The results of this particular analysis are a little confusing: how can we have a significant mediation effect without a total effect? One reason for this may be an unmeasured variable acting as a mediator in the opposite direction. For example, maybe the distanced group are writing more during their reappraisal and experiencing the scenario more vividly, making it harder to reduce their negative affect. Using our WC (word count) variable, we can test whether word count differs by condition using a t-test:

## Code

```
t.test(WC ~ Condition, data=data) %>%
report_table() %>%
summary()
```

```
Difference | 95% CI | t(992.23) | p | d
----------------------------------------------------------
-19.76 | [-26.97, -12.55] | -5.38 | < .001 | -0.34
Alternative hypothesis: two.sided
```

These results indicate that word count is indeed higher for the distanced group than the control group, *p* < .001. But does word count interact with condition to predict affect change? We can run a regression model including the WC*Condition interaction term to test this:

## Code

`summary(lm(affect_change ~ WC*Condition, data=data))$coefficients`

```
Estimate Std. Error t value Pr(>|t|)
(Intercept) 39.4170 4.5731 8.619 0.0000000000000000262
WC 0.1730 0.0424 4.083 0.0000479281634697070
Condition 6.6799 6.7735 0.986 0.3242864160600559265
WC:Condition -0.0687 0.0577 -1.189 0.2346184845326609314
```

No! There is no significant interaction effect between word count and condition. (And, we can see that actually the greater the word count, the greater the affect change. So it would definitely not be acting as an opposing mediator in this situation).
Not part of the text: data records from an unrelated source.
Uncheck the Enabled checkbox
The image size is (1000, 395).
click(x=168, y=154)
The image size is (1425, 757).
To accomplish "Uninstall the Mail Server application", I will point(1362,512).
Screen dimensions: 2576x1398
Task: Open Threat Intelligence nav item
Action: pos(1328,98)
We have answered the 4 research questions outlined in the Intro, but the interpretation of the mediation results remains uncertain and opens up even more questions. In reality, it is unlikely that there will be a straightforward mediation of an effect, where one mediator fully mediates the association between your IV and DV. It is important to think about other potential mediators, as well as confounders in your study, when carrying out this kind of analysis. Study design is key - ideally, randomized controlled trials should be carried out before running a mediation model.